We’ve been here a few days now and are attempting to move like Canadians so we don’t stand out too much. But given we are rugged up to the eyeballs every time we leave the house, I don’t think anyone is mistaking us for locals. 🙂
Saturday was spent mostly having a sea day and doing some last minute Christmas shopping – you forget how difficult it is to be organised when you’ve been on the road for a week and you haven’t done ANY Christmas shopping before you left home! It took a few trips to the shops to pick up everything we wanted for the kids, but eventually, I think we have gotten it all sorted. On Sunday we went for a bit of a drive to see ‘the big trees’ up at Cathedral Grove via Chemainus, a little town known for its beautiful murals that are painted on nearly every building. Even the Subway gets the Chemainus treatment…

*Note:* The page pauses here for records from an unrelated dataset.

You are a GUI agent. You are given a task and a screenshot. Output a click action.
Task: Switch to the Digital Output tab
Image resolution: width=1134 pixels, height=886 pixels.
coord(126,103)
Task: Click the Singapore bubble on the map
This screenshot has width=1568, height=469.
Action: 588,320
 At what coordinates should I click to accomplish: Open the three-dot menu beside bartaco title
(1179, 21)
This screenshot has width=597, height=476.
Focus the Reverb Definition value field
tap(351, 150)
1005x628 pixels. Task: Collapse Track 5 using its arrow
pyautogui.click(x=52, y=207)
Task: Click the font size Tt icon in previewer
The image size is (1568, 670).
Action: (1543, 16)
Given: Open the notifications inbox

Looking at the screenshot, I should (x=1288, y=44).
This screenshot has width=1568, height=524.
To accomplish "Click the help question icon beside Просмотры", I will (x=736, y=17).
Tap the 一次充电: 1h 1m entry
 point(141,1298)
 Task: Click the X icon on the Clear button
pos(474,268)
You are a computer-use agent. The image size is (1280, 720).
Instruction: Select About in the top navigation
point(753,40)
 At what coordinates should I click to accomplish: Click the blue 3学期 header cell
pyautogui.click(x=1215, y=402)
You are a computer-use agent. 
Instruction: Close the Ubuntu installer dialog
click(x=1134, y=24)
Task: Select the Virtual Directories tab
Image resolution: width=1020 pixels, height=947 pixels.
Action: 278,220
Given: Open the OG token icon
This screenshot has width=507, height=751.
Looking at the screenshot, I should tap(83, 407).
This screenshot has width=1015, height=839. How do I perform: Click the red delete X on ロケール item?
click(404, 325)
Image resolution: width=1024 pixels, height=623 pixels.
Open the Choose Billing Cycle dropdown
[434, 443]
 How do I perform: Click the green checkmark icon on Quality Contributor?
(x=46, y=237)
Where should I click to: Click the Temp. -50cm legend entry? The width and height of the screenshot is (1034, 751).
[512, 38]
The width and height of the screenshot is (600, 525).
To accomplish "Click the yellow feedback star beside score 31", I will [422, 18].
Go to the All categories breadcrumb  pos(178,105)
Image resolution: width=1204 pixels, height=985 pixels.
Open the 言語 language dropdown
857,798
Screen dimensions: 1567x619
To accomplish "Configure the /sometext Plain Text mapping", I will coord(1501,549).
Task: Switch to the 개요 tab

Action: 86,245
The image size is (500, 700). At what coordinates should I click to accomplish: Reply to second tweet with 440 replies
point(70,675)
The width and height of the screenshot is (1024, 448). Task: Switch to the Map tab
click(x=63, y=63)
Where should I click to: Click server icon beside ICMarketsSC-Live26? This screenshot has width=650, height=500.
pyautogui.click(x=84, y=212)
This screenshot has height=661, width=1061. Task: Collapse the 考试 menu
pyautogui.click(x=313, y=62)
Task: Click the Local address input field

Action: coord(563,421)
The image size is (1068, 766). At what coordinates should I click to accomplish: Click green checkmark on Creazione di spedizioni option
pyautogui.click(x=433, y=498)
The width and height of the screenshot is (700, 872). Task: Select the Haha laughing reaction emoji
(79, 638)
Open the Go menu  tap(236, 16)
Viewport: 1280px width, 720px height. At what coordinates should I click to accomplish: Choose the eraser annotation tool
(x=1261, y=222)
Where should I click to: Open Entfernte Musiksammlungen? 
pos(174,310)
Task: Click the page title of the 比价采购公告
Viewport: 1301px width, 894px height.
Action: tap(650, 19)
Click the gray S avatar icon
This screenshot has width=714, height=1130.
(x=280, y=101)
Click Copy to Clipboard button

A little potter around with plenty of stamping our feet in the cold, and it was back into the car (has anyone ever written an Ode to Car Seat Warmers – omg, someone with some poetic talent really should, they’re amazing – other than that initial ‘pee’d in your wetsuit feeling’, of course!) to head to Cathedral Grove to see the Douglas Fir and big Cedar trees.
Arrived at the Grove and discovered about 5kms of circuit tracks through the trees. The tracks were mostly icy and somewhat slippery and it was freezing cold in that little valley (literally), so I wasn’t sure how much appetite the group would have for traipsing through the forest, but being from Australia and primarily family with dry sclerophyll forest – turns out, we all had plenty of enthusiasm for fir trees covered in snow. Bit disappointed with some of my photos, they certainly don’t capture the beauty of the site… I will just have to work harder to figure out taking photos in snow conditions AND maybe take my gloves off next time to stop the camera shake. On the way back, we stopped through the town of Ladysmith. Ladysmith has a tradition of lighting up their town every Christmas for the last 30 years, and it has apparently gotten bigger and better every year. These photos don’t show the town off very well – they are hand-held. I have to point out that they were taken at 4:30pm in the afternoon! The days are pretty short as you might expect; it gets light around 8am and dark around 4-4:30pm…. which is a huge contrast to when I was in this neck of the woods in 2015 in mid-summer and we had 20 hrs of sunlight every day in Vancouver, and midnight sun in Alaska. Yes, night photography out the window of a moving car… that photography degree sure comes in handy! 😛
Once we returned to Duncan and were all warm and snug back indoors, it started to snow. We were warned not to expect a white Christmas in this part of Vancouver Island, that it was usually cold and raining more than anything else but there was snow on the ground for earlier in the week and Christmas Eve, it turned on a fresh layer of snow. For many of our party, this was the first time they’d seen snow, for some it was the first time they’d seen snow actually falling – for all the Aussies here, it was like some sort of magical movie Christmas, the likes of which we have seen on tv since we were kids. Just beautiful… the kids (including the big kids!) were just thrilled.